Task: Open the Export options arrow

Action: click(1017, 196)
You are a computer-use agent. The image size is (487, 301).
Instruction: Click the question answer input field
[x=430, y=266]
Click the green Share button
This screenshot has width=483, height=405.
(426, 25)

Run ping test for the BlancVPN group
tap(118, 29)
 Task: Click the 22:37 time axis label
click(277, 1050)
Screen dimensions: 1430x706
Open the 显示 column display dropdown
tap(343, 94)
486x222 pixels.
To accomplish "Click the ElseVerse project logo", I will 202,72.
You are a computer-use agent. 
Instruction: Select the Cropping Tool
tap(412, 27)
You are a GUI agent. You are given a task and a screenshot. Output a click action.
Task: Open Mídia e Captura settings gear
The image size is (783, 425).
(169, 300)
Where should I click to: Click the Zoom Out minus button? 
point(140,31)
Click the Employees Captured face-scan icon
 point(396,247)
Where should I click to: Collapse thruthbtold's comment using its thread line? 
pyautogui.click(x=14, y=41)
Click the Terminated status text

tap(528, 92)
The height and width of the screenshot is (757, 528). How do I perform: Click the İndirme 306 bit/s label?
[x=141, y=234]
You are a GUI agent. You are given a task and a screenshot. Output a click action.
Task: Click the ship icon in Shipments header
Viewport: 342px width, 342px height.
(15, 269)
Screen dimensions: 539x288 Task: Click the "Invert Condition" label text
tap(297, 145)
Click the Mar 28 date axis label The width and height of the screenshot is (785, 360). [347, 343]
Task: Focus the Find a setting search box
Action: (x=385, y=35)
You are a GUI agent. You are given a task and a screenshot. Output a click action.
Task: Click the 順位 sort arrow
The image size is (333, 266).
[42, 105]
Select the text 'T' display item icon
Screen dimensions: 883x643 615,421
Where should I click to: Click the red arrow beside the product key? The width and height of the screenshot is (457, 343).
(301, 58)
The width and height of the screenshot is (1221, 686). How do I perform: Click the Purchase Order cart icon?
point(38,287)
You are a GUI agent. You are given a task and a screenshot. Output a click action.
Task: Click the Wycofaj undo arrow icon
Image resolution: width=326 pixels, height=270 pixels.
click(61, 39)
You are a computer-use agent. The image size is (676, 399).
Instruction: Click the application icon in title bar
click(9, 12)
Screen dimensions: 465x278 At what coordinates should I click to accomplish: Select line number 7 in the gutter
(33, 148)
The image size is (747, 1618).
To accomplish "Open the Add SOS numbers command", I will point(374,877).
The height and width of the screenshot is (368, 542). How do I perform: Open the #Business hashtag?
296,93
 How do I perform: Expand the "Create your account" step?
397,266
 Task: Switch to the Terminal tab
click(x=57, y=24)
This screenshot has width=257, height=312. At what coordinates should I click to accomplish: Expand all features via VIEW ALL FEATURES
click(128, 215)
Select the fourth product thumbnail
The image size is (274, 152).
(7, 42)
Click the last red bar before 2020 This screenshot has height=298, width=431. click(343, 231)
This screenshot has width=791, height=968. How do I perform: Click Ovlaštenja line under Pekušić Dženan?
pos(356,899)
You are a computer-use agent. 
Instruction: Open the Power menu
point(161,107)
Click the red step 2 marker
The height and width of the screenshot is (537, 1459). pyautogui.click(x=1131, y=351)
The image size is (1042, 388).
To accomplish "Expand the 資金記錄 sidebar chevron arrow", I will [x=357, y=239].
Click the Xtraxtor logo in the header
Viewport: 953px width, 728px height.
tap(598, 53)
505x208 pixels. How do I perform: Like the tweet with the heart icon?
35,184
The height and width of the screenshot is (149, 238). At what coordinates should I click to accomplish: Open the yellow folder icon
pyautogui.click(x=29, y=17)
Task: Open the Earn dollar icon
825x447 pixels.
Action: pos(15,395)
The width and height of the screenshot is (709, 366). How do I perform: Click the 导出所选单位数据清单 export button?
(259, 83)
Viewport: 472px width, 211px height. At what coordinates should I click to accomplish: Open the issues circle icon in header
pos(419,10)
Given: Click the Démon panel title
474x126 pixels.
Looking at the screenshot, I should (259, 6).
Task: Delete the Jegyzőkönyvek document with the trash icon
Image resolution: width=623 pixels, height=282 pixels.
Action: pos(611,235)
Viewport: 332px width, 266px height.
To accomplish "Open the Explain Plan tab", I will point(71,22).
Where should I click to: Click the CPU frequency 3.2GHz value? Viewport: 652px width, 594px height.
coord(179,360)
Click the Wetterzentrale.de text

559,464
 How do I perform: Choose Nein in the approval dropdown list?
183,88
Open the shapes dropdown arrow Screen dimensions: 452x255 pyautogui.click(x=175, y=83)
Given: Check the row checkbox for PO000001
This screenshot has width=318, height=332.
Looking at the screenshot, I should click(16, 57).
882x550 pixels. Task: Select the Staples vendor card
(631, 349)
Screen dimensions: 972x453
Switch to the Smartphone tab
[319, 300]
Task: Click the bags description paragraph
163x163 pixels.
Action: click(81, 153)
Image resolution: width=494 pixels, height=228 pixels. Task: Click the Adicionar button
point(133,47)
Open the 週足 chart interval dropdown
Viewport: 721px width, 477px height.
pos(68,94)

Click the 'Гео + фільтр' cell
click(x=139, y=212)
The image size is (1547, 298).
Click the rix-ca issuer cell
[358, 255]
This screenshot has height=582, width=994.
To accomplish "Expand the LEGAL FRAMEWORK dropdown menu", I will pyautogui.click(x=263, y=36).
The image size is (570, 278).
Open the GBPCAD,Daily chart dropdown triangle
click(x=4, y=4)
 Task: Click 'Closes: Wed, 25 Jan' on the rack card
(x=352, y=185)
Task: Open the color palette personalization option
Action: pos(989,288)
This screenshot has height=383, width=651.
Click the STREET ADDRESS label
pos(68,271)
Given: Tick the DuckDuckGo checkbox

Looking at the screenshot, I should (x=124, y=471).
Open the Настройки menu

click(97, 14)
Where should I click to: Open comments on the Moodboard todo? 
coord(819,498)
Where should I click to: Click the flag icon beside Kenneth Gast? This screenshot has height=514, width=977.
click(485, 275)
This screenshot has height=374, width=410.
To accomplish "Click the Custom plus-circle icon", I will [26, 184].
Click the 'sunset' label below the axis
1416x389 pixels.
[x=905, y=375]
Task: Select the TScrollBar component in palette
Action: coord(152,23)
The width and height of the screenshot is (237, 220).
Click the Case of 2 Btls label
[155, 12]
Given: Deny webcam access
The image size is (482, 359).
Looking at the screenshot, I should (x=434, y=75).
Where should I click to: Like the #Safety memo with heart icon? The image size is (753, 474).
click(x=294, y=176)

——

▶ The task: The records above are to be repeated exactly, in their entirety.

▶ Answer box:
Task: Open the Export options arrow

Action: click(1017, 196)
You are a computer-use agent. The image size is (487, 301).
Instruction: Click the question answer input field
[x=430, y=266]
Click the green Share button
This screenshot has width=483, height=405.
(426, 25)

Run ping test for the BlancVPN group
tap(118, 29)
 Task: Click the 22:37 time axis label
click(277, 1050)
Screen dimensions: 1430x706
Open the 显示 column display dropdown
tap(343, 94)
486x222 pixels.
To accomplish "Click the ElseVerse project logo", I will 202,72.
You are a computer-use agent. 
Instruction: Select the Cropping Tool
tap(412, 27)
You are a GUI agent. You are given a task and a screenshot. Output a click action.
Task: Open Mídia e Captura settings gear
The image size is (783, 425).
(169, 300)
Where should I click to: Click the Zoom Out minus button? 
point(140,31)
Click the Employees Captured face-scan icon
 point(396,247)
Where should I click to: Collapse thruthbtold's comment using its thread line? 
pyautogui.click(x=14, y=41)
Click the Terminated status text

tap(528, 92)
The height and width of the screenshot is (757, 528). How do I perform: Click the İndirme 306 bit/s label?
[x=141, y=234]
You are a GUI agent. You are given a task and a screenshot. Output a click action.
Task: Click the ship icon in Shipments header
Viewport: 342px width, 342px height.
(15, 269)
Screen dimensions: 539x288 Task: Click the "Invert Condition" label text
tap(297, 145)
Click the Mar 28 date axis label The width and height of the screenshot is (785, 360). [347, 343]
Task: Focus the Find a setting search box
Action: (x=385, y=35)
You are a GUI agent. You are given a task and a screenshot. Output a click action.
Task: Click the 順位 sort arrow
The image size is (333, 266).
[42, 105]
Select the text 'T' display item icon
Screen dimensions: 883x643 615,421
Where should I click to: Click the red arrow beside the product key? The width and height of the screenshot is (457, 343).
(301, 58)
The width and height of the screenshot is (1221, 686). How do I perform: Click the Purchase Order cart icon?
point(38,287)
You are a GUI agent. You are given a task and a screenshot. Output a click action.
Task: Click the Wycofaj undo arrow icon
Image resolution: width=326 pixels, height=270 pixels.
click(61, 39)
You are a computer-use agent. The image size is (676, 399).
Instruction: Click the application icon in title bar
click(9, 12)
Screen dimensions: 465x278 At what coordinates should I click to accomplish: Select line number 7 in the gutter
(33, 148)
The image size is (747, 1618).
To accomplish "Open the Add SOS numbers command", I will point(374,877).
The height and width of the screenshot is (368, 542). How do I perform: Open the #Business hashtag?
296,93
 How do I perform: Expand the "Create your account" step?
397,266
 Task: Switch to the Terminal tab
click(x=57, y=24)
This screenshot has width=257, height=312. At what coordinates should I click to accomplish: Expand all features via VIEW ALL FEATURES
click(128, 215)
Select the fourth product thumbnail
The image size is (274, 152).
(7, 42)
Click the last red bar before 2020 This screenshot has height=298, width=431. click(343, 231)
This screenshot has width=791, height=968. How do I perform: Click Ovlaštenja line under Pekušić Dženan?
pos(356,899)
You are a computer-use agent. 
Instruction: Open the Power menu
point(161,107)
Click the red step 2 marker
The height and width of the screenshot is (537, 1459). pyautogui.click(x=1131, y=351)
The image size is (1042, 388).
To accomplish "Expand the 資金記錄 sidebar chevron arrow", I will [x=357, y=239].
Click the Xtraxtor logo in the header
Viewport: 953px width, 728px height.
tap(598, 53)
505x208 pixels. How do I perform: Like the tweet with the heart icon?
35,184
The height and width of the screenshot is (149, 238). At what coordinates should I click to accomplish: Open the yellow folder icon
pyautogui.click(x=29, y=17)
Task: Open the Earn dollar icon
825x447 pixels.
Action: pos(15,395)
The width and height of the screenshot is (709, 366). How do I perform: Click the 导出所选单位数据清单 export button?
(259, 83)
Viewport: 472px width, 211px height. At what coordinates should I click to accomplish: Open the issues circle icon in header
pos(419,10)
Given: Click the Démon panel title
474x126 pixels.
Looking at the screenshot, I should (259, 6).
Task: Delete the Jegyzőkönyvek document with the trash icon
Image resolution: width=623 pixels, height=282 pixels.
Action: pos(611,235)
Viewport: 332px width, 266px height.
To accomplish "Open the Explain Plan tab", I will point(71,22).
Where should I click to: Click the CPU frequency 3.2GHz value? Viewport: 652px width, 594px height.
coord(179,360)
Click the Wetterzentrale.de text

559,464
 How do I perform: Choose Nein in the approval dropdown list?
183,88
Open the shapes dropdown arrow Screen dimensions: 452x255 pyautogui.click(x=175, y=83)
Given: Check the row checkbox for PO000001
This screenshot has width=318, height=332.
Looking at the screenshot, I should click(16, 57).
882x550 pixels. Task: Select the Staples vendor card
(631, 349)
Screen dimensions: 972x453
Switch to the Smartphone tab
[319, 300]
Task: Click the bags description paragraph
163x163 pixels.
Action: click(81, 153)
Image resolution: width=494 pixels, height=228 pixels. Task: Click the Adicionar button
point(133,47)
Open the 週足 chart interval dropdown
Viewport: 721px width, 477px height.
pos(68,94)

Click the 'Гео + фільтр' cell
click(x=139, y=212)
The image size is (1547, 298).
Click the rix-ca issuer cell
[358, 255]
This screenshot has height=582, width=994.
To accomplish "Expand the LEGAL FRAMEWORK dropdown menu", I will pyautogui.click(x=263, y=36).
The image size is (570, 278).
Open the GBPCAD,Daily chart dropdown triangle
click(x=4, y=4)
 Task: Click 'Closes: Wed, 25 Jan' on the rack card
(x=352, y=185)
Task: Open the color palette personalization option
Action: pos(989,288)
This screenshot has height=383, width=651.
Click the STREET ADDRESS label
pos(68,271)
Given: Tick the DuckDuckGo checkbox

Looking at the screenshot, I should (x=124, y=471).
Open the Настройки menu

click(97, 14)
Where should I click to: Open comments on the Moodboard todo? 
coord(819,498)
Where should I click to: Click the flag icon beside Kenneth Gast? This screenshot has height=514, width=977.
click(485, 275)
This screenshot has height=374, width=410.
To accomplish "Click the Custom plus-circle icon", I will [26, 184].
Click the 'sunset' label below the axis
1416x389 pixels.
[x=905, y=375]
Task: Select the TScrollBar component in palette
Action: coord(152,23)
The width and height of the screenshot is (237, 220).
Click the Case of 2 Btls label
[155, 12]
Given: Deny webcam access
The image size is (482, 359).
Looking at the screenshot, I should (x=434, y=75).
Where should I click to: Like the #Safety memo with heart icon? The image size is (753, 474).
click(x=294, y=176)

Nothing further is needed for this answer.